ROB STEIN, BYLINE: There's a scientific theory called the hygiene hypothesis, and it basically says this - people in developed countries are growing up way too clean. We use too much hand gel, too many detergents, go way too crazy trying to sterilize our lives. Bill Hesselmar studies the hygiene hypothesis at Gothenburg University in Sweden.
BILL HESSELMAR: We think it's good to be exposed to bacteria, especially early in life, and that's the hygiene hypothesis.
STEIN: Because being exposed to bacteria early in life trains babies' immune systems how to work. And if they don't get this training, their immune systems are more likely to misfire and overreact causing lots of diseases like allergies, eczema, asthma. So Hesselmar and his colleagues have been trying to figure out some of the simple day-to-day ways we're being too clean. In their latest research, they took a look at how people wash their dishes, whether they use a dishwashing machine or just wash their dishes by hand.
HESSELMAR: The hypothesis was that these different dishwashing methods, they are not equally good in reducing bacteria from eating utensils and so on. So we thought that perhaps hand dishwashing was less effective so that you are exposed to more bacteria.
STEIN: Which would be good, according to the hygiene hypothesis, assuming they're not the kinds of bacteria that make people sick. And in this week's issue of the journal Pediatrics, the researchers report what they found by studying 7- and 8-year-old kids living in more than a thousand families in Sweden.

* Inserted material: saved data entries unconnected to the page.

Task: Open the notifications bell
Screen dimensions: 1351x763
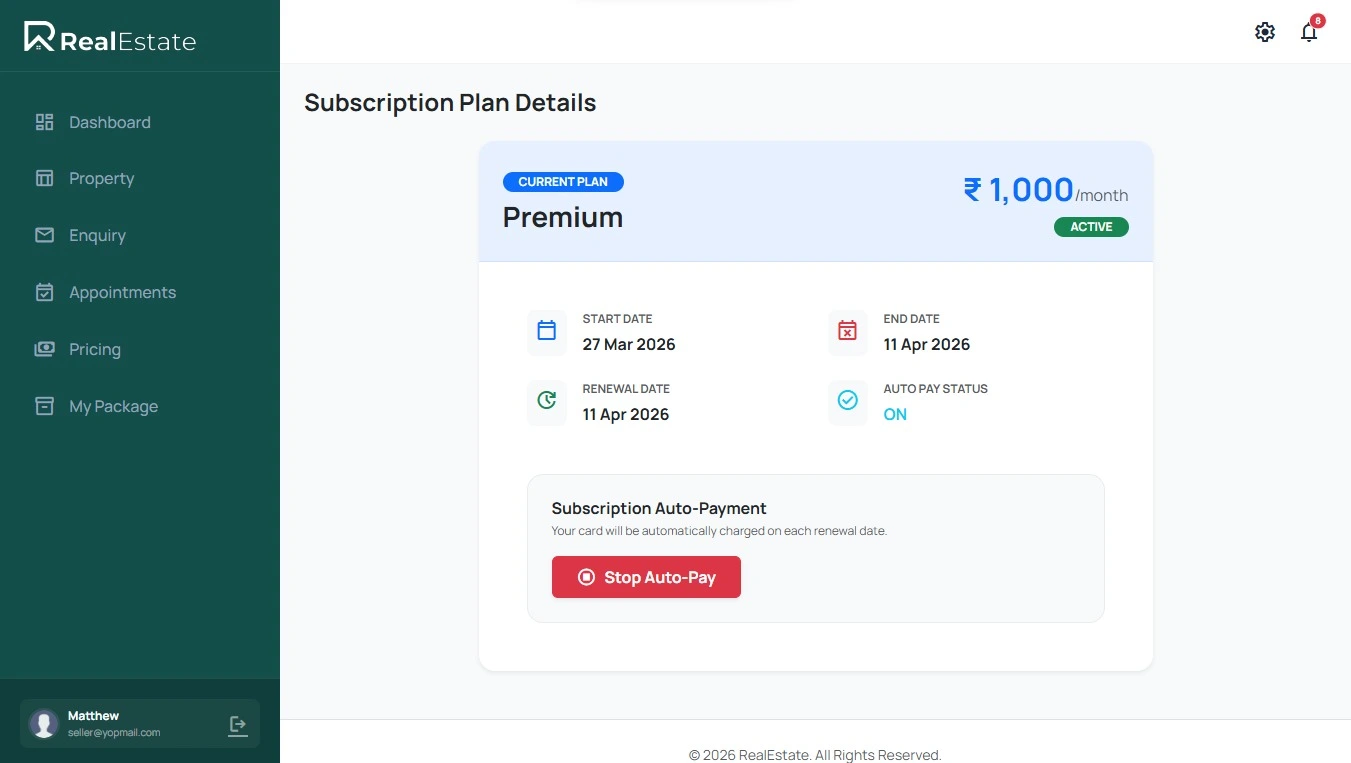Action: click(x=1309, y=32)
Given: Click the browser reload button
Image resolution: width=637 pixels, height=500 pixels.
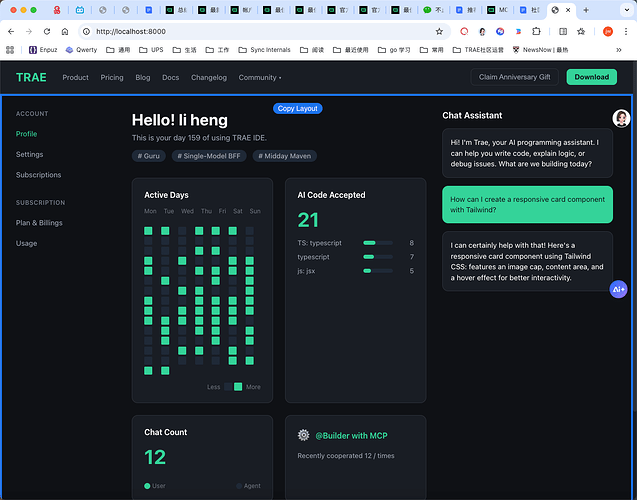Looking at the screenshot, I should pyautogui.click(x=49, y=31).
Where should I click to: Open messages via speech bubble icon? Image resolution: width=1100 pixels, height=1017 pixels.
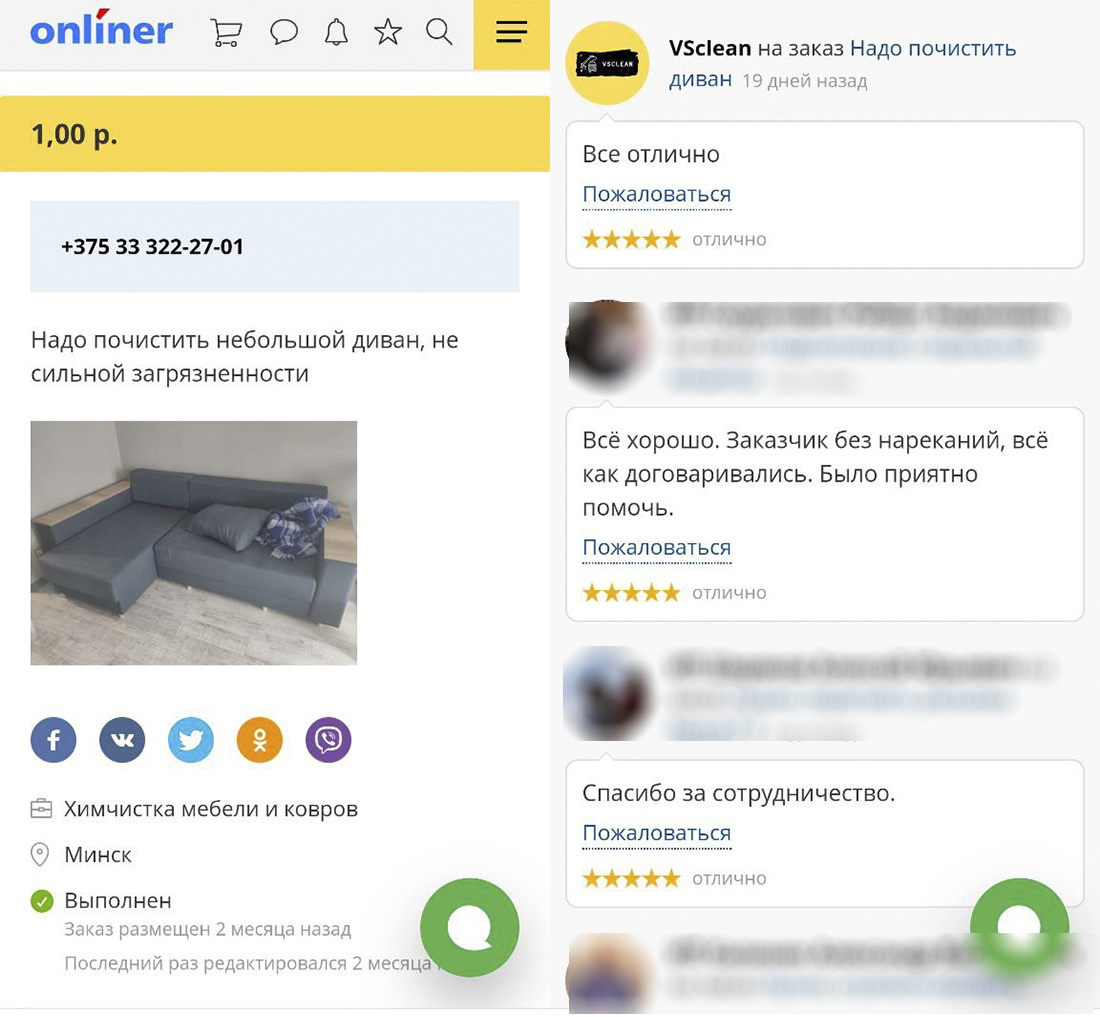click(x=283, y=32)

HESSELMAR: In families who used the hand dishwashing, the children had less allergy. It was reduced by about 50 percent.
STEIN: They were about half as likely to develop asthma, eczema or hay fever.
HESSELMAR: It is very interesting, I think, that very common lifestyle factor like dishwashing that we could see effects on allergy development.
STEIN: Other researchers say the new study may be onto something. Todd Mahr is an allergy expert at the American Academy of Pediatrics.
TODD MAHR: I think it's very intriguing and lends one more, you know, X on the column for the hygiene hypothesis, that maybe how we live does influence whether we develop allergies.
STEIN: But both Hesselmar and Mahr caution that much more research is needed to prove that the increasing use of dishwashing machines may be one reason why allergies in kids are skyrocketing. So they're not ready to recommend parents stop using dishwashers to protect their kids.
MAHR: If you're looking at, we have only a certain amount of money and we're looking at buying a dishwasher or we're looking at spending it on something else, well, this might give you an argument to say, well, maybe spend it on something else if that fits into your lifestyle choice, OK? Some people may say, I really don't like doing dishes (laughter). I want a dishwasher. And it's like, well, you know, I'm not convinced that that's going to make that big a difference.
STEIN: But for people who like doing dishes, Hesselmar says it probably wouldn't hurt and just might reduce the chances their kids will get allergies, asthma and other problems caused by living in a world that's too clean. Rob Stein, NPR News.